* _Instruction_
Copy out the whole listing below exactly, line for line, without changing anything.

'''

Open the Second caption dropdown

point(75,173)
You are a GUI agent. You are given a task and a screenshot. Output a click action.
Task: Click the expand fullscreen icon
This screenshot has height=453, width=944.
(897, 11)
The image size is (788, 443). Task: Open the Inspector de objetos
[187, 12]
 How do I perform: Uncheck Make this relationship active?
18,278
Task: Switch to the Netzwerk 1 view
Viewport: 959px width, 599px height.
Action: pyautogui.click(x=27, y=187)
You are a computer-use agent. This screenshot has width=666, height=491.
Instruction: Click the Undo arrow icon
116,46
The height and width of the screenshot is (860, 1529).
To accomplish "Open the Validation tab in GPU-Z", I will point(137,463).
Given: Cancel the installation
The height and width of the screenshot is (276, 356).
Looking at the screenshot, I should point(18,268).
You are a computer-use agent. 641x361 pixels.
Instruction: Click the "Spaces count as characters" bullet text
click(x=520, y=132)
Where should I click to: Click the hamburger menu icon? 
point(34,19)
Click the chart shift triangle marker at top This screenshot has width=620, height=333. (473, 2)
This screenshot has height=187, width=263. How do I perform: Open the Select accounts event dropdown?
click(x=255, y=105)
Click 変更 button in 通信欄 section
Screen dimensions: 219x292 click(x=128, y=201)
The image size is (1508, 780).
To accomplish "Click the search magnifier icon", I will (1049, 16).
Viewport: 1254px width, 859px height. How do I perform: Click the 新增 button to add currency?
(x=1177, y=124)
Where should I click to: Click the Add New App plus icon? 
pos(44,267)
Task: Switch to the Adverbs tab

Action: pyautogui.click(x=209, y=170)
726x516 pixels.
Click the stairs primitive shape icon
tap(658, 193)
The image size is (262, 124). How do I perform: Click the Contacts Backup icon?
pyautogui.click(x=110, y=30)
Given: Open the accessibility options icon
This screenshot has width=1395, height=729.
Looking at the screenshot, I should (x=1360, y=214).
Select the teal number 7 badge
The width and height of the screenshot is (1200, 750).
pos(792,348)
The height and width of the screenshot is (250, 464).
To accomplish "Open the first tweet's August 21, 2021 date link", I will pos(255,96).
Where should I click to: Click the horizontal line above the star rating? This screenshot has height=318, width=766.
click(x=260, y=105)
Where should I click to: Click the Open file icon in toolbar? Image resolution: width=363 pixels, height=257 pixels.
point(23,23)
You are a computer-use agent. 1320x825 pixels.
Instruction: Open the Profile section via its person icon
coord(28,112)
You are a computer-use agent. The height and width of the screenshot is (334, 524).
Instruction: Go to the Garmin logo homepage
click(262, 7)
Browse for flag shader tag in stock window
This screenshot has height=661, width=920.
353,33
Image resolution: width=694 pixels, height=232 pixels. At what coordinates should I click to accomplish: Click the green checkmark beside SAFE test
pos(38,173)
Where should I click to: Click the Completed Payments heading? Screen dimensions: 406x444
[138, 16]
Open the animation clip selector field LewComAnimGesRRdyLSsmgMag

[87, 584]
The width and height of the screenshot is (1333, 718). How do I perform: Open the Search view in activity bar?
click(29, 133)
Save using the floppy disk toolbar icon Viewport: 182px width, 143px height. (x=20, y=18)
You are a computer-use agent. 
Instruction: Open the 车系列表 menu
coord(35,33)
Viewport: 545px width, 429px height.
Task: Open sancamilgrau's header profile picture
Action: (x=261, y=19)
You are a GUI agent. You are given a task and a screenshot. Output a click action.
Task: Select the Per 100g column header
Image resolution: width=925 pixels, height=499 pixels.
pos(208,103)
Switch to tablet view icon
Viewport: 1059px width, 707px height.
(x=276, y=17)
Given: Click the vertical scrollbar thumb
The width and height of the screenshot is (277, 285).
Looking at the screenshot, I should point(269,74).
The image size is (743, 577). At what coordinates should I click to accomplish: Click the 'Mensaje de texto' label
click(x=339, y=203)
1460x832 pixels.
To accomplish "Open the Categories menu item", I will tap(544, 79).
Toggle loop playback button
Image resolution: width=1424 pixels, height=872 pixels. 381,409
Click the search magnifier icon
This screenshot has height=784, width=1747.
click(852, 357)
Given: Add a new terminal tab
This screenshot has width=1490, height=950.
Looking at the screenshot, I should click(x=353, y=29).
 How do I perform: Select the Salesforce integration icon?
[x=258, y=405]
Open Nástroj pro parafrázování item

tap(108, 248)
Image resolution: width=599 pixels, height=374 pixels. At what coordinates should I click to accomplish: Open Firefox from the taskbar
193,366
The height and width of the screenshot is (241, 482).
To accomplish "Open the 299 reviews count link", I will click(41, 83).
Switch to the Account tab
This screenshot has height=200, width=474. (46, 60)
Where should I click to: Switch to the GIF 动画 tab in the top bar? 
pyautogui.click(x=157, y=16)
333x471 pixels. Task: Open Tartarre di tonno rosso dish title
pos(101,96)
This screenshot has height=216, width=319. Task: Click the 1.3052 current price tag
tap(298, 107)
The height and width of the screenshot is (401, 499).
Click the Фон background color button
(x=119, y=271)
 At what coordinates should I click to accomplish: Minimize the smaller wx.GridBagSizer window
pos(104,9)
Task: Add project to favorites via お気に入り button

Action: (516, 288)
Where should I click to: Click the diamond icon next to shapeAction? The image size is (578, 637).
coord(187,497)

'''

* _Solution_
Open the Second caption dropdown

point(75,173)
You are a GUI agent. You are given a task and a screenshot. Output a click action.
Task: Click the expand fullscreen icon
This screenshot has height=453, width=944.
(897, 11)
The image size is (788, 443). Task: Open the Inspector de objetos
[187, 12]
 How do I perform: Uncheck Make this relationship active?
18,278
Task: Switch to the Netzwerk 1 view
Viewport: 959px width, 599px height.
Action: pyautogui.click(x=27, y=187)
You are a computer-use agent. This screenshot has width=666, height=491.
Instruction: Click the Undo arrow icon
116,46
The height and width of the screenshot is (860, 1529).
To accomplish "Open the Validation tab in GPU-Z", I will point(137,463).
Given: Cancel the installation
The height and width of the screenshot is (276, 356).
Looking at the screenshot, I should point(18,268).
You are a computer-use agent. 641x361 pixels.
Instruction: Click the "Spaces count as characters" bullet text
click(x=520, y=132)
Where should I click to: Click the hamburger menu icon? 
point(34,19)
Click the chart shift triangle marker at top This screenshot has width=620, height=333. (473, 2)
This screenshot has height=187, width=263. How do I perform: Open the Select accounts event dropdown?
click(x=255, y=105)
Click 変更 button in 通信欄 section
Screen dimensions: 219x292 click(x=128, y=201)
The image size is (1508, 780).
To accomplish "Click the search magnifier icon", I will (1049, 16).
Viewport: 1254px width, 859px height. How do I perform: Click the 新增 button to add currency?
(x=1177, y=124)
Where should I click to: Click the Add New App plus icon? 
pos(44,267)
Task: Switch to the Adverbs tab

Action: pyautogui.click(x=209, y=170)
726x516 pixels.
Click the stairs primitive shape icon
tap(658, 193)
The image size is (262, 124). How do I perform: Click the Contacts Backup icon?
pyautogui.click(x=110, y=30)
Given: Open the accessibility options icon
This screenshot has width=1395, height=729.
Looking at the screenshot, I should (x=1360, y=214).
Select the teal number 7 badge
The width and height of the screenshot is (1200, 750).
pos(792,348)
The height and width of the screenshot is (250, 464).
To accomplish "Open the first tweet's August 21, 2021 date link", I will pos(255,96).
Where should I click to: Click the horizontal line above the star rating? This screenshot has height=318, width=766.
click(x=260, y=105)
Where should I click to: Click the Open file icon in toolbar? Image resolution: width=363 pixels, height=257 pixels.
point(23,23)
You are a computer-use agent. 1320x825 pixels.
Instruction: Open the Profile section via its person icon
coord(28,112)
You are a computer-use agent. The height and width of the screenshot is (334, 524).
Instruction: Go to the Garmin logo homepage
click(262, 7)
Browse for flag shader tag in stock window
This screenshot has height=661, width=920.
353,33
Image resolution: width=694 pixels, height=232 pixels. At what coordinates should I click to accomplish: Click the green checkmark beside SAFE test
pos(38,173)
Where should I click to: Click the Completed Payments heading? Screen dimensions: 406x444
[138, 16]
Open the animation clip selector field LewComAnimGesRRdyLSsmgMag

[87, 584]
The width and height of the screenshot is (1333, 718). How do I perform: Open the Search view in activity bar?
click(29, 133)
Save using the floppy disk toolbar icon Viewport: 182px width, 143px height. (x=20, y=18)
You are a computer-use agent. 
Instruction: Open the 车系列表 menu
coord(35,33)
Viewport: 545px width, 429px height.
Task: Open sancamilgrau's header profile picture
Action: (x=261, y=19)
You are a GUI agent. You are given a task and a screenshot. Output a click action.
Task: Select the Per 100g column header
Image resolution: width=925 pixels, height=499 pixels.
pos(208,103)
Switch to tablet view icon
Viewport: 1059px width, 707px height.
(x=276, y=17)
Given: Click the vertical scrollbar thumb
The width and height of the screenshot is (277, 285).
Looking at the screenshot, I should point(269,74).
The image size is (743, 577). At what coordinates should I click to accomplish: Click the 'Mensaje de texto' label
click(x=339, y=203)
1460x832 pixels.
To accomplish "Open the Categories menu item", I will tap(544, 79).
Toggle loop playback button
Image resolution: width=1424 pixels, height=872 pixels. 381,409
Click the search magnifier icon
This screenshot has height=784, width=1747.
click(852, 357)
Given: Add a new terminal tab
This screenshot has width=1490, height=950.
Looking at the screenshot, I should click(x=353, y=29).
 How do I perform: Select the Salesforce integration icon?
[x=258, y=405]
Open Nástroj pro parafrázování item

tap(108, 248)
Image resolution: width=599 pixels, height=374 pixels. At what coordinates should I click to accomplish: Open Firefox from the taskbar
193,366
The height and width of the screenshot is (241, 482).
To accomplish "Open the 299 reviews count link", I will click(41, 83).
Switch to the Account tab
This screenshot has height=200, width=474. (46, 60)
Where should I click to: Switch to the GIF 动画 tab in the top bar? 
pyautogui.click(x=157, y=16)
333x471 pixels. Task: Open Tartarre di tonno rosso dish title
pos(101,96)
This screenshot has height=216, width=319. Task: Click the 1.3052 current price tag
tap(298, 107)
The height and width of the screenshot is (401, 499).
Click the Фон background color button
(x=119, y=271)
 At what coordinates should I click to accomplish: Minimize the smaller wx.GridBagSizer window
pos(104,9)
Task: Add project to favorites via お気に入り button

Action: (516, 288)
Where should I click to: Click the diamond icon next to shapeAction? The image size is (578, 637).
coord(187,497)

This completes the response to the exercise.